**What you need to do:** From the listing below, copy only the lines from the line that contains "[X (Twitter)] (675, 755)" to the line that contains "[Facebook] (611, 755)", counting those two lines as part of the copy.

**The data:**
-- Opening Marker --

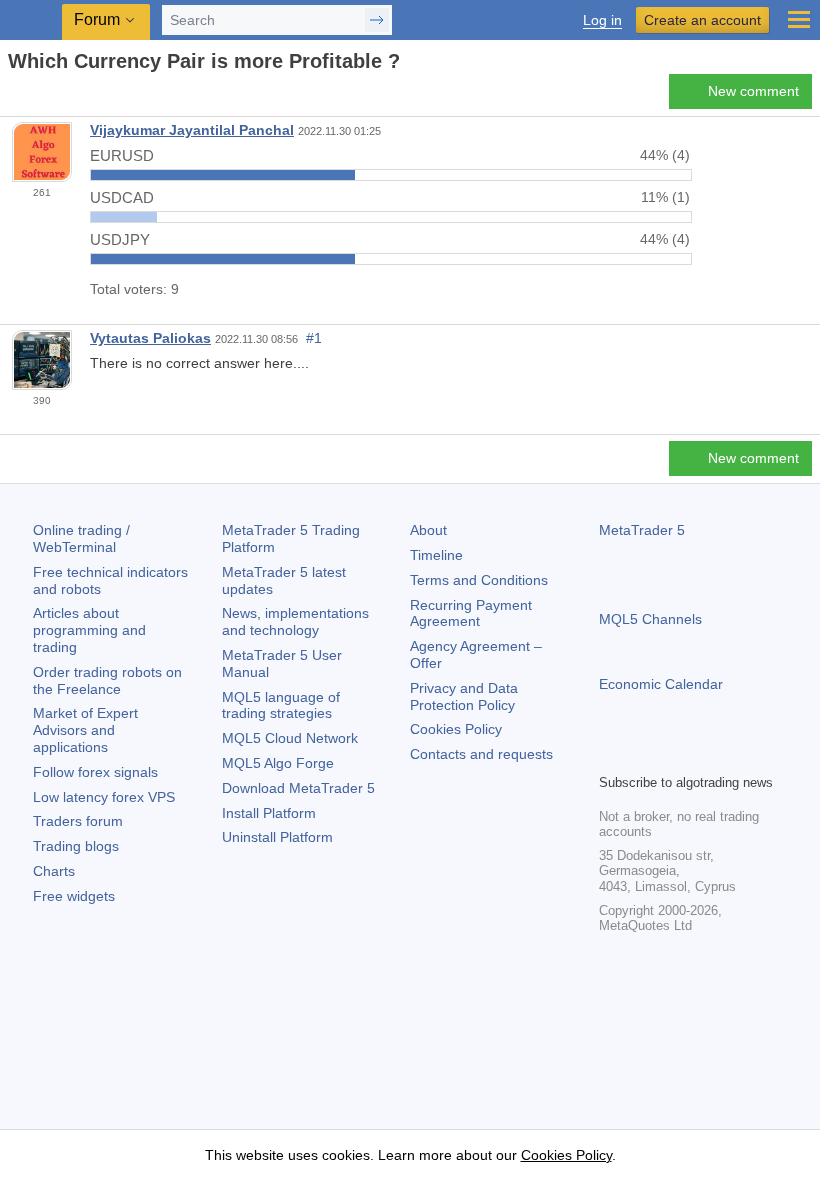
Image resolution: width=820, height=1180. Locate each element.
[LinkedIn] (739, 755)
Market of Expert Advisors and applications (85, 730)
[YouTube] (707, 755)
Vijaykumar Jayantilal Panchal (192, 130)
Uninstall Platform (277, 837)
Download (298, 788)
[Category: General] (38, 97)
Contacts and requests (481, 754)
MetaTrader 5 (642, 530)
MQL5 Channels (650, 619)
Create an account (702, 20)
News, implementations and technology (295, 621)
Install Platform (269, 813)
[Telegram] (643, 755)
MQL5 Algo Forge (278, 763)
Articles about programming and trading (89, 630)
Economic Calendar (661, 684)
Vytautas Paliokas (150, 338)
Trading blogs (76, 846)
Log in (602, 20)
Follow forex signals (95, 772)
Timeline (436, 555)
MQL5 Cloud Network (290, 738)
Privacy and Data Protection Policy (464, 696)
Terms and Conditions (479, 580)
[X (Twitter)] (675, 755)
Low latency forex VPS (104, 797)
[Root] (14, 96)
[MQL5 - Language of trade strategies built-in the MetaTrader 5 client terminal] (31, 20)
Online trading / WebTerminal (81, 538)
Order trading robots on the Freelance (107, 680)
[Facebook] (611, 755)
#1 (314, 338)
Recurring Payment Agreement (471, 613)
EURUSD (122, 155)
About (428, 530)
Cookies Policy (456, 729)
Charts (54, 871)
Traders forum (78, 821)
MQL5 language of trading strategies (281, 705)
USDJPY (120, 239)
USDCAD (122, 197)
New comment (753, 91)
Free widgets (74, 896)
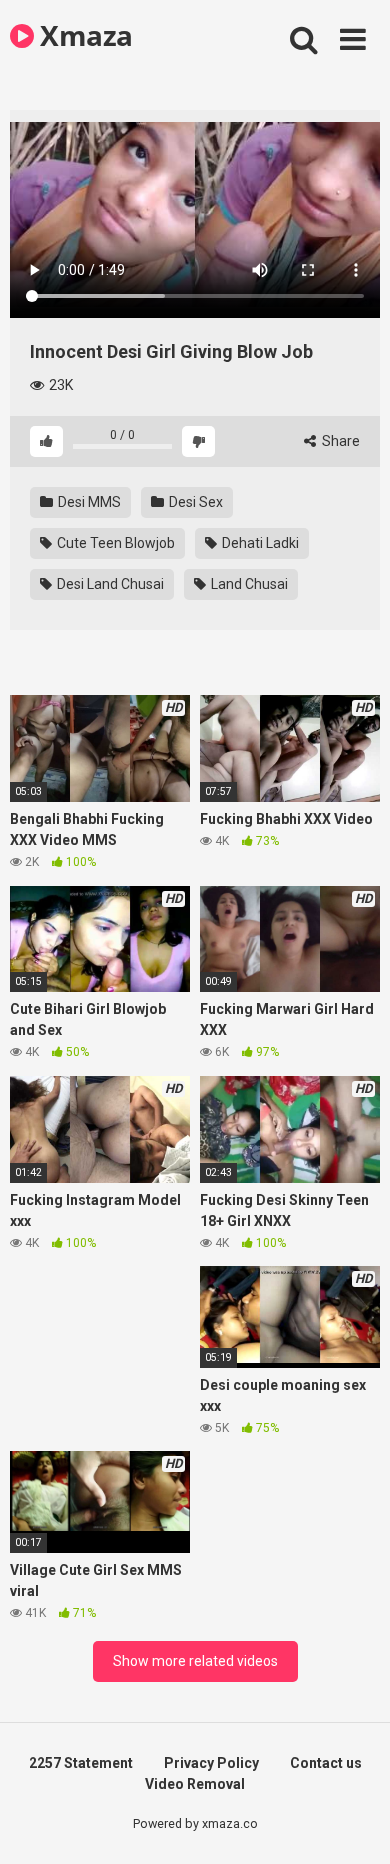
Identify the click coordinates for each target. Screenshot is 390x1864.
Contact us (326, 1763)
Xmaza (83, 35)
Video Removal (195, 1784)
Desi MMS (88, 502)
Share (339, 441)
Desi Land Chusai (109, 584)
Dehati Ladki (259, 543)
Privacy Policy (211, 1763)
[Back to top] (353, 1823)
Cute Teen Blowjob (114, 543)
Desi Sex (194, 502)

-- Closing Marker --
-- Opening Marker --

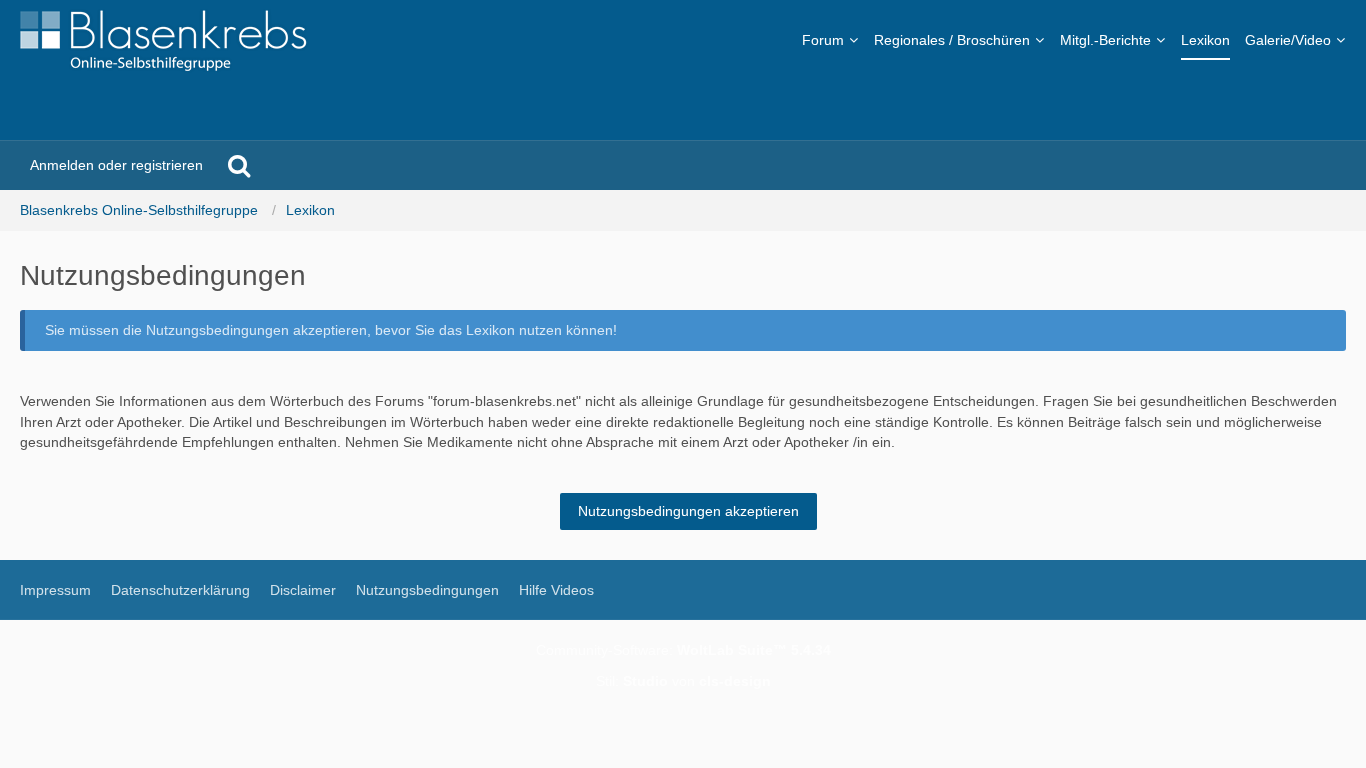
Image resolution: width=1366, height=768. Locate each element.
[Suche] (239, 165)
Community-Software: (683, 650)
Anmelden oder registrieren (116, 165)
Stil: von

-- Closing Marker --
-- Opening Marker --

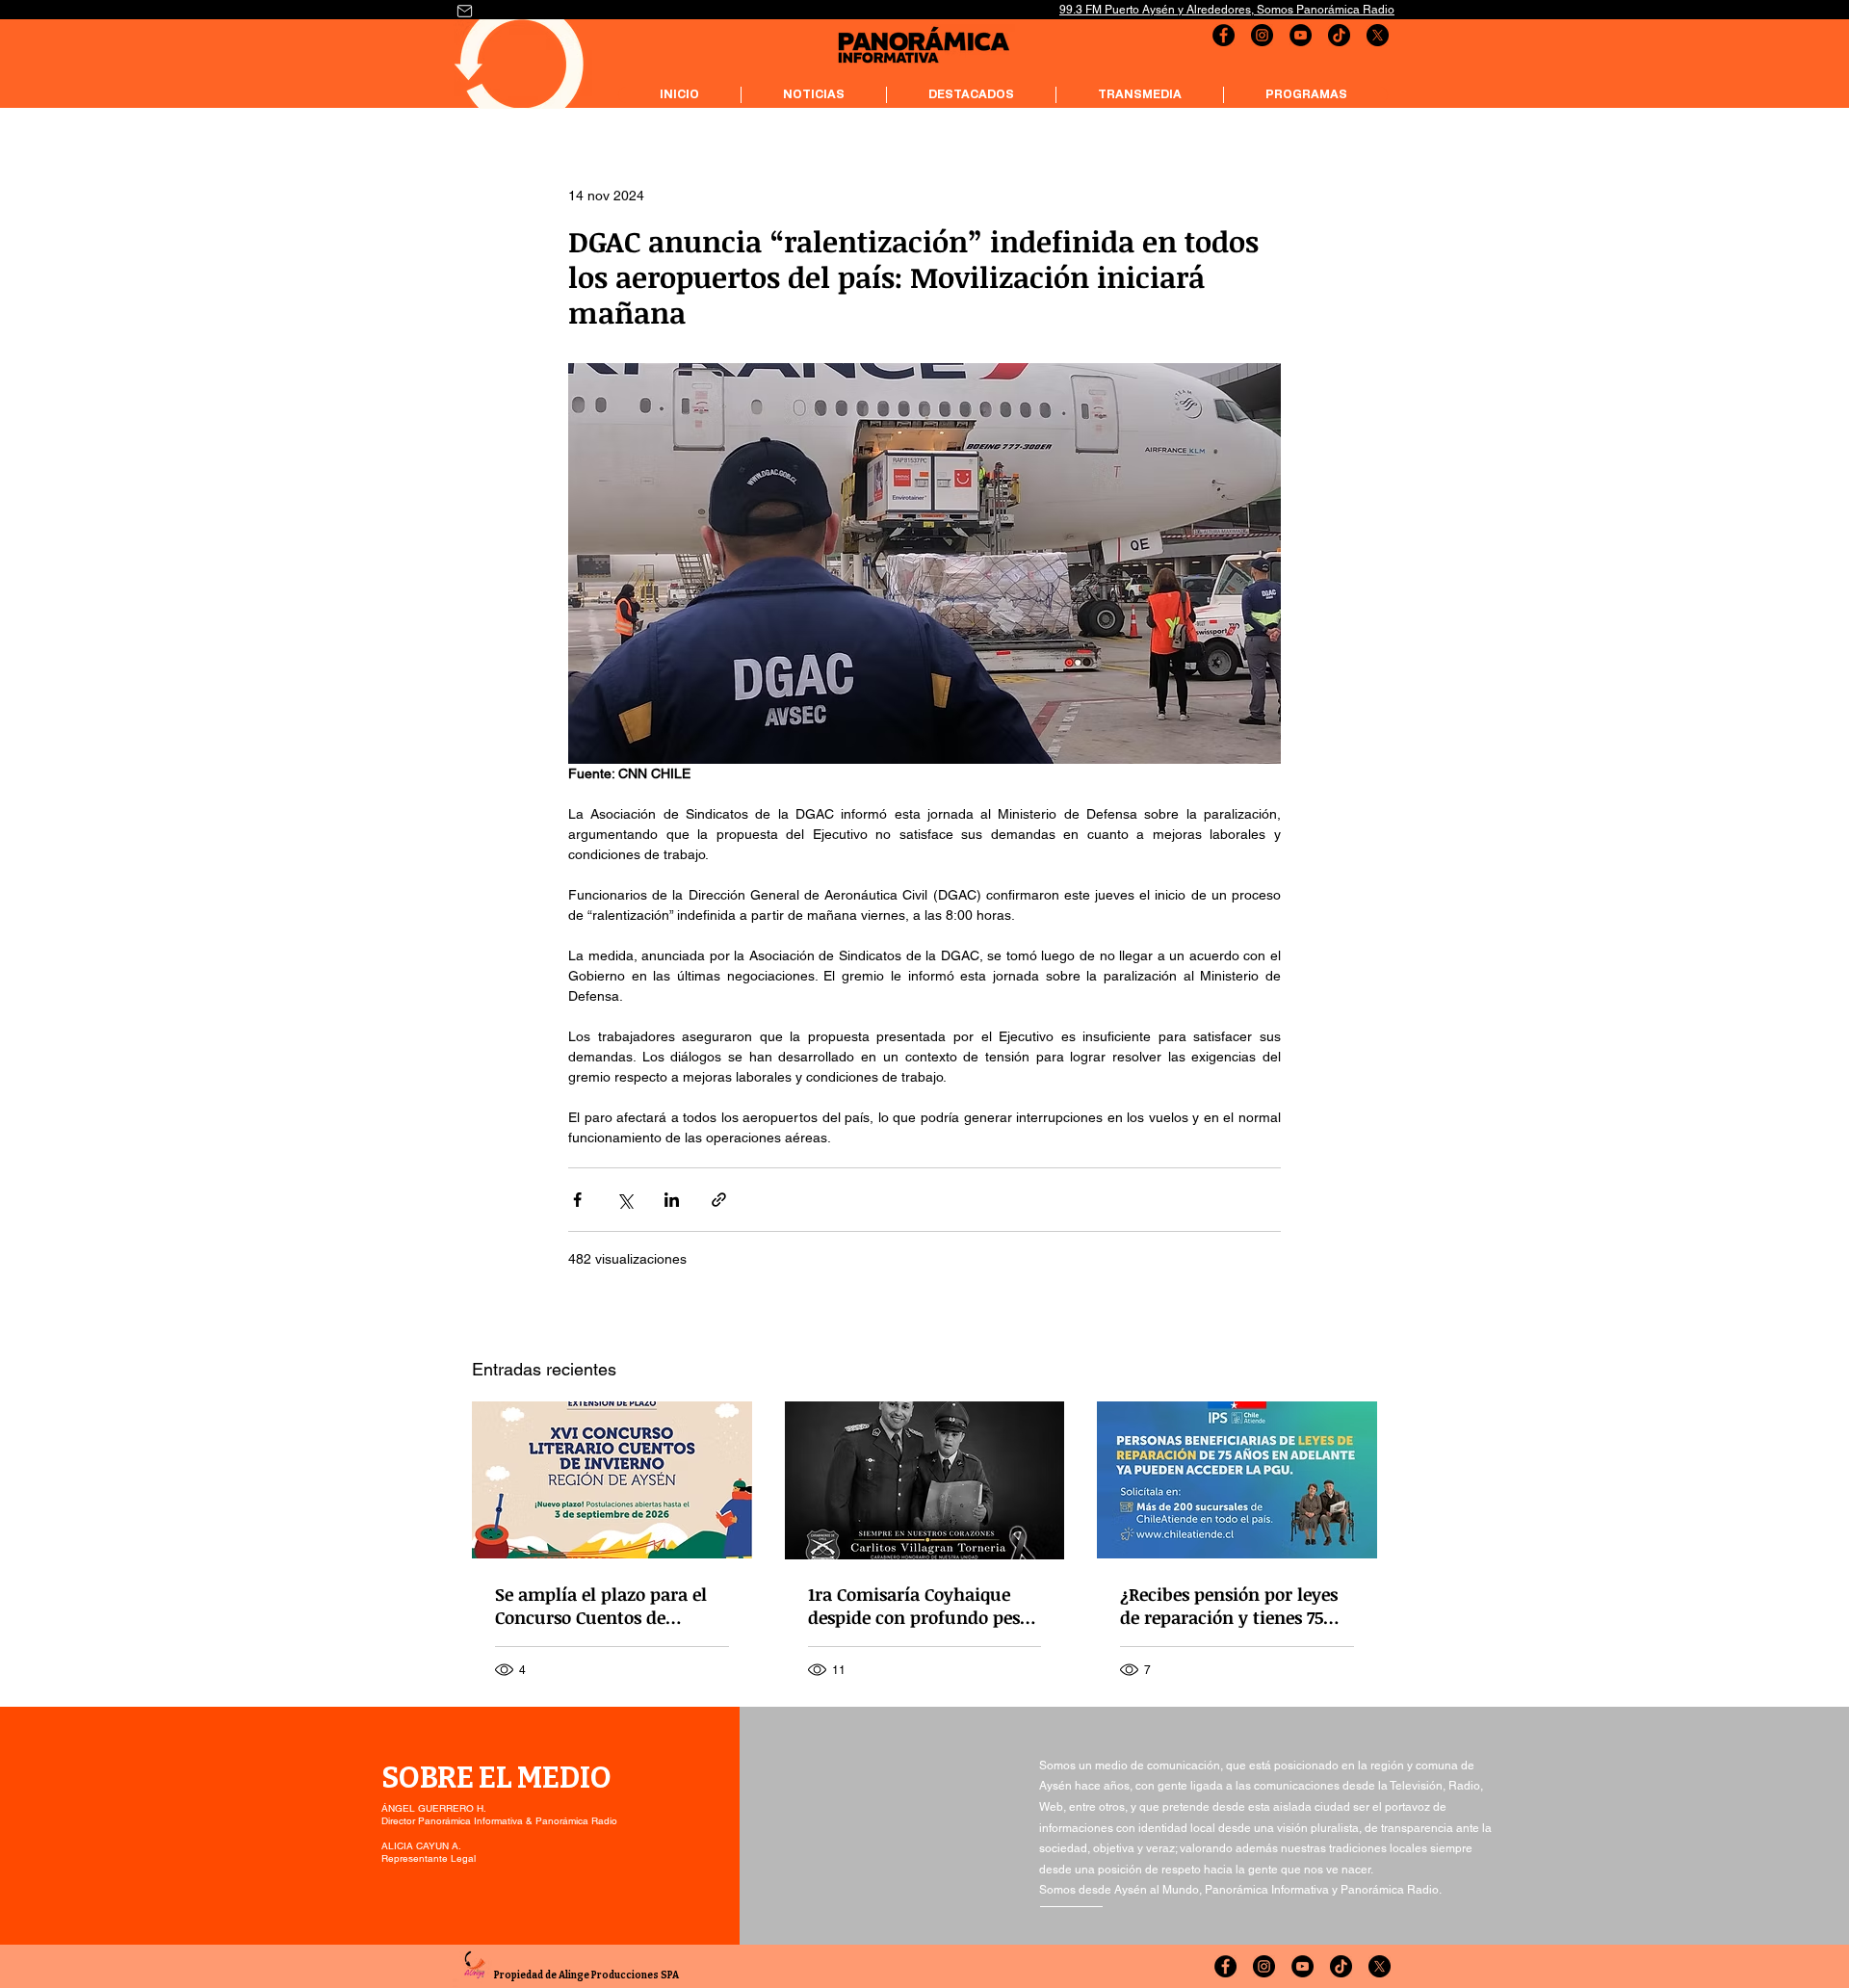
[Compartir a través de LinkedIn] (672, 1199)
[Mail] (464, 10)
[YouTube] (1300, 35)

-- Closing Marker --

**Answer to this exercise:**
[X (Twitter)] (675, 755)
Low latency forex VPS (104, 797)
[Root] (14, 96)
[MQL5 - Language of trade strategies built-in the MetaTrader 5 client terminal] (31, 20)
Online trading / WebTerminal (81, 538)
Order trading robots on the Freelance (107, 680)
[Facebook] (611, 755)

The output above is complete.